Epiphyllum laui is a cactus species native to Mexico and grown as an ornamental.

==Description==
Stems branching basally or laterally; base narrow to subterete for 1–2 cm, flattened portions linear, subobtuse, 5–7 cm wide, midrib prominent, crenate, often slightly undulate; areoles hidden by brownish cream leaves, 2 mm wide and 1 mm long, brownish cream; spines 1-3 (-5), 3–5 mm long, hairlike, brownish yellow; epidermis shiny green, smooth, apices often reddish or brownish.

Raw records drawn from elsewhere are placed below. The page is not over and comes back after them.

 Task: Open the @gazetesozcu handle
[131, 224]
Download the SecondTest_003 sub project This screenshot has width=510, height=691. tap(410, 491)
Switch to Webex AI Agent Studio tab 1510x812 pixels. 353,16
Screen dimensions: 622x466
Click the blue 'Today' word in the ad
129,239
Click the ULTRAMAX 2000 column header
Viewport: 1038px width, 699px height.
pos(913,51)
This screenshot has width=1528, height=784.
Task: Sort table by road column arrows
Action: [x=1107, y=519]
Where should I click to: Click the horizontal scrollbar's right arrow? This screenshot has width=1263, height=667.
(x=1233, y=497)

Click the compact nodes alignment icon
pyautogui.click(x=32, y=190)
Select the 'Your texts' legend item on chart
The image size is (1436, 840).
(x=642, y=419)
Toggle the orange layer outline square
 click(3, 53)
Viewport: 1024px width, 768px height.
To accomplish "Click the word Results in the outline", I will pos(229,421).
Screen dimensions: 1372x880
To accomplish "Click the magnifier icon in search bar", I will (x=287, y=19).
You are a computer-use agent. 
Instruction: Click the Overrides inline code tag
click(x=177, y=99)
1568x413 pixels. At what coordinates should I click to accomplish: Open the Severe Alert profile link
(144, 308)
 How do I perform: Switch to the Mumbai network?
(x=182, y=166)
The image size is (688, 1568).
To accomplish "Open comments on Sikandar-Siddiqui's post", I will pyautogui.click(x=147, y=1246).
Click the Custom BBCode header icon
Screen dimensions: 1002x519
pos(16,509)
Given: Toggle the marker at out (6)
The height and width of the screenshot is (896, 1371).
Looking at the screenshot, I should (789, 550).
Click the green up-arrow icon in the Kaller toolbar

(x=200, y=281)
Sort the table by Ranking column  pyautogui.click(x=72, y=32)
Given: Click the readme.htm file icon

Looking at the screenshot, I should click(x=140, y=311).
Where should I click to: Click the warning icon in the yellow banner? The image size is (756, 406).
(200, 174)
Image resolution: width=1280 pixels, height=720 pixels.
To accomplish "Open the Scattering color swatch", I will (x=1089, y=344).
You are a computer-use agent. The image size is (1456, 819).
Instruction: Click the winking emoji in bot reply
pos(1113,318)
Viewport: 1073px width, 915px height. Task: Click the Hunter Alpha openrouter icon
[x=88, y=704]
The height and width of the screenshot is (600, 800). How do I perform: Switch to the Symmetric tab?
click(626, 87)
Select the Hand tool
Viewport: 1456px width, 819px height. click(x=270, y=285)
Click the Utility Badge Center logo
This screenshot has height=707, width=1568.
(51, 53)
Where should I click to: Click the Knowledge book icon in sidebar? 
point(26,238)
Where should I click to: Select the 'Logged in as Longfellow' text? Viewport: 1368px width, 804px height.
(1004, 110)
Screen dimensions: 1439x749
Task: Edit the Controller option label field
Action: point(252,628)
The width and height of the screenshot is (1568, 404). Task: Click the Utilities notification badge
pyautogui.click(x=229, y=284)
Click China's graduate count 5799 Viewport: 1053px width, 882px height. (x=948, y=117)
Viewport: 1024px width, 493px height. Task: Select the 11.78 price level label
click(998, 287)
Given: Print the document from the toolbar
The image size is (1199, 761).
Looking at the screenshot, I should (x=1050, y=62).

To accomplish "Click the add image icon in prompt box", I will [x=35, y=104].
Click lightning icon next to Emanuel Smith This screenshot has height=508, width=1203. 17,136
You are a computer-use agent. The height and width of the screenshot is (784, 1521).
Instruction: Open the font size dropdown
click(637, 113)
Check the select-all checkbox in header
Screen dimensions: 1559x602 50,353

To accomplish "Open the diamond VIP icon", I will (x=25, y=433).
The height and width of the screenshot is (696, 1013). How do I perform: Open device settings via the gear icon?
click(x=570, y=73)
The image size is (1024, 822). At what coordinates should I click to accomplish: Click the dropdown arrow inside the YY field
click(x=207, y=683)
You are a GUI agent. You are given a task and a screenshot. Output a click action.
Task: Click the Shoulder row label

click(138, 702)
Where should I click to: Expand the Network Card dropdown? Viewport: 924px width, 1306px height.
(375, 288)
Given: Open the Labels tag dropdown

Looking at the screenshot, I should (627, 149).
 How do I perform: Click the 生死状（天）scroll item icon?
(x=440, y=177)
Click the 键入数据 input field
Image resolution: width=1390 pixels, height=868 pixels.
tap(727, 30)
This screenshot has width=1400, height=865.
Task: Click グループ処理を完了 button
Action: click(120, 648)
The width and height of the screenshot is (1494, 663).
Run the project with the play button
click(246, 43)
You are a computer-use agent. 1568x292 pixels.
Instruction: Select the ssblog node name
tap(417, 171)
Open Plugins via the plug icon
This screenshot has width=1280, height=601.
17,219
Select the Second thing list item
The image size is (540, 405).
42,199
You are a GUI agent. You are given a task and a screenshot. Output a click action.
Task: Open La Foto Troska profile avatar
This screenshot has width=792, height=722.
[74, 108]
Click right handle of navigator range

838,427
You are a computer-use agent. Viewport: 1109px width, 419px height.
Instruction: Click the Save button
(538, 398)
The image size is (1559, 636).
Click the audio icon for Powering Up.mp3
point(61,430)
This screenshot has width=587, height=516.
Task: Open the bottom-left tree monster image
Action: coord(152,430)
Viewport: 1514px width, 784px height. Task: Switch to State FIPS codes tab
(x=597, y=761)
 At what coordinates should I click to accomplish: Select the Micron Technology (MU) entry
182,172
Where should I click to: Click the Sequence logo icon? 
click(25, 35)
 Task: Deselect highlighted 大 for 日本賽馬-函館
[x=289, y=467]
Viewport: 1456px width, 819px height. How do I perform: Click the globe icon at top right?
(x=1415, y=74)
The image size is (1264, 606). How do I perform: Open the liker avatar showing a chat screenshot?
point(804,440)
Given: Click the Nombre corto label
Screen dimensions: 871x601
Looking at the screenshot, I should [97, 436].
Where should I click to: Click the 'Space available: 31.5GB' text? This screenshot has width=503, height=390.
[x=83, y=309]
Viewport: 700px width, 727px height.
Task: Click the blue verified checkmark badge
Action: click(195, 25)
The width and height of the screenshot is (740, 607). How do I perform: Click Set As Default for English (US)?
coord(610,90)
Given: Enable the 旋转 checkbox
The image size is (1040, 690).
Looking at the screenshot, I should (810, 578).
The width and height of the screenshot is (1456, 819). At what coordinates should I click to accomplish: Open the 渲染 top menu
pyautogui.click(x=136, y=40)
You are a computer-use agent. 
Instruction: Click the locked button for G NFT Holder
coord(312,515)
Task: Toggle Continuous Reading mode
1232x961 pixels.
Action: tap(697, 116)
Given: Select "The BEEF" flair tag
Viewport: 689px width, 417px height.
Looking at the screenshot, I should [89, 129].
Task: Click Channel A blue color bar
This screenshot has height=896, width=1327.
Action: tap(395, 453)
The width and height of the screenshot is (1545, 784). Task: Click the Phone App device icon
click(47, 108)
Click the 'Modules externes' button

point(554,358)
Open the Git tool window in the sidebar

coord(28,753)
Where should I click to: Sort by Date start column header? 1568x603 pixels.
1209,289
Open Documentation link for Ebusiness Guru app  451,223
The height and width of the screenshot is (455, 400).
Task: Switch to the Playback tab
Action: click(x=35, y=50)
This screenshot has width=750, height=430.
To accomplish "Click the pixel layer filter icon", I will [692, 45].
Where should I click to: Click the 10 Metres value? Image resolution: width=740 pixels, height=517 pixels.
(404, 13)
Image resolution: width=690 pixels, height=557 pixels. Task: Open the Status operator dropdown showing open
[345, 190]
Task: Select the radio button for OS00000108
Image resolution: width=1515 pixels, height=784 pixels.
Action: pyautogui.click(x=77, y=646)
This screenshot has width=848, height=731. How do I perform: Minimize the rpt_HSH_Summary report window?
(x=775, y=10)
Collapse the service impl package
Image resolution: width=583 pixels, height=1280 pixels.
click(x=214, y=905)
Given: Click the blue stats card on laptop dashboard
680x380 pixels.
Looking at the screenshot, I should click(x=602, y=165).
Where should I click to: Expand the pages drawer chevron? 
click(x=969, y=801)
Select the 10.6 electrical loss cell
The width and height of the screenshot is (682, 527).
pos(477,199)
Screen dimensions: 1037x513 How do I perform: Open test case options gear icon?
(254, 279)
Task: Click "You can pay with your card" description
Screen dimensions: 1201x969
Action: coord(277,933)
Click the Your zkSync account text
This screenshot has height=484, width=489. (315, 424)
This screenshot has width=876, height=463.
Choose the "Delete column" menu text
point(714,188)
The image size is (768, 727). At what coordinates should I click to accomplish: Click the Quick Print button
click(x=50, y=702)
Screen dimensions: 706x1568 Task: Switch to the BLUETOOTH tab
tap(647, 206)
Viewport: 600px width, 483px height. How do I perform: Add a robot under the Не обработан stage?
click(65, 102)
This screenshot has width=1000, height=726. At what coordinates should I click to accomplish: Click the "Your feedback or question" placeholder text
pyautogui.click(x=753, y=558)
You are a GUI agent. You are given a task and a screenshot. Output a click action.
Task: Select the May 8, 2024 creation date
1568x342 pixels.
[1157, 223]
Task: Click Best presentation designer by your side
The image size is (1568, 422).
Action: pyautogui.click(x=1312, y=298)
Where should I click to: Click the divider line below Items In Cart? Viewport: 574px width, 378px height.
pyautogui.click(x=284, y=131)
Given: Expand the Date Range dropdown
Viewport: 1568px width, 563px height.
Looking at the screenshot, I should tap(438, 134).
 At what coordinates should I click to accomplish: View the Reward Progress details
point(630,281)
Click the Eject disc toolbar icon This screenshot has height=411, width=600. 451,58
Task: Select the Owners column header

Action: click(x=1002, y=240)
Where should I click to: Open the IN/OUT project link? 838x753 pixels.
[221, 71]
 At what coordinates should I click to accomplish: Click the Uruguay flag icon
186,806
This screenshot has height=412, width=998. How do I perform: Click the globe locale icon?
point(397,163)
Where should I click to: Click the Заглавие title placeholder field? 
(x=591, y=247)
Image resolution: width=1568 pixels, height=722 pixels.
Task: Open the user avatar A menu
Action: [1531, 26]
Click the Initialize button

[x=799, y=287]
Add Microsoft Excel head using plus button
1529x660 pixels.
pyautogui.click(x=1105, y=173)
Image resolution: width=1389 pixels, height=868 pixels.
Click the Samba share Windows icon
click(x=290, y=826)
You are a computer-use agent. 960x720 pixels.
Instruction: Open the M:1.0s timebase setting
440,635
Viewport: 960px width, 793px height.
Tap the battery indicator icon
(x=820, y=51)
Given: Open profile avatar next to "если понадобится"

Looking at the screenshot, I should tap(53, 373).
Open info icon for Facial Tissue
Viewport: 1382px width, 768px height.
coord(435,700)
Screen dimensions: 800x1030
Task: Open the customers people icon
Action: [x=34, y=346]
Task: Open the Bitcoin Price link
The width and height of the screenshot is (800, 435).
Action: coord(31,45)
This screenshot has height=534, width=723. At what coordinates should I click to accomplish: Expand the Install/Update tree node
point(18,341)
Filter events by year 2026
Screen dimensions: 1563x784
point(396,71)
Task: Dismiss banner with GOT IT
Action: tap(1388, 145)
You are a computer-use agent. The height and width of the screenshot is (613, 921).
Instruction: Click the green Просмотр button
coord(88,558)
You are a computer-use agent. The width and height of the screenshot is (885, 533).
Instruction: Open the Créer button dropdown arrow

Flowers 15–16 cm long, 14–16 cm wide, opening in the evening and remain fully expanded for two days, funnelform; pericarpel inconspicuous, ca 2 cm long; olive green, tinged pinkish; bracteoles that subtend spare areolar wool and 1-3 thin yellowish spines; the remainder of pericarpel 9 cm long, yellowish olive, tinged pinkish or orange-yellow by light; bracteoles 1–2, without areolar wool; outer tepals recurving to nearly rotate or ascending, attached within 1,5 cm of receptacle, linear-oblanceolate, rather abruptly acute, 7–9 cm long, 5–10 mm wide, outermost reddish orange or reddish yellow, innermost pure yellow; inner tepals 11, forming a campanulate cluster, obovate-oblong, abruptly aristate, 6–7 cm long, 20–22 mm wide, outermost white tinged yellow, innermost pure white; stamens 4 cm long, forming a throat-circle at receptacle apex, cream; anthers light yellow; style 12,5 cm long, lobes 8, expanding and recurving, cream.

Fruit oblong, (4–5) 6 (-8) cm long, 2-3 (3–4) cm thick at middle, carmine red, flesh white, pink when fully ripe. Seeds ovoid-reniform, 2 mm long, 1 mm thick, black.

==Taxonomy==
E. laui is most closely allied to Epiphyllum crenatum and Epiphyllum anguliger.

===Taxonomic history===
Even though this plant was discovered in 1975, it was not described until 1990 as it failed to flower at the Huntington Botanical Garden. However, it flowered profusely for Alfred Lau in Mexico, as in several European collections, so Myron Kimnach knew that the plant represented a new species. In 1989, it finally flowered at Huntington and Kimnach was able to write a scientific description. Kimnach described the plant as "outstandingly attractive".

=== Etymology ===
This species is named after Alfred B. Lau who discovered this species in 1975.

==Origin and habitat==
E. laui is found in Mexico (Chiapas). It grows as a lithophyte and an epiphyte at altitudes of 1,800 to 2,000 meters.

==Cultivation==
E. laui is a fast-growing plant but is known to suffer from die-back of stem tissue. Myron Kimnach had to wait 10 years for the first flowers. However, it has been easily cultivated in Europe. In cultivation E. laui seems to prefer high humidity and soil moisture, as well as rather cool conditions. Plants have survived temperatures near freezing in Germany. As the die-back can be caused by a viral infection, it is recommended not to propagate cuttings from plants known to exhibit viral damage.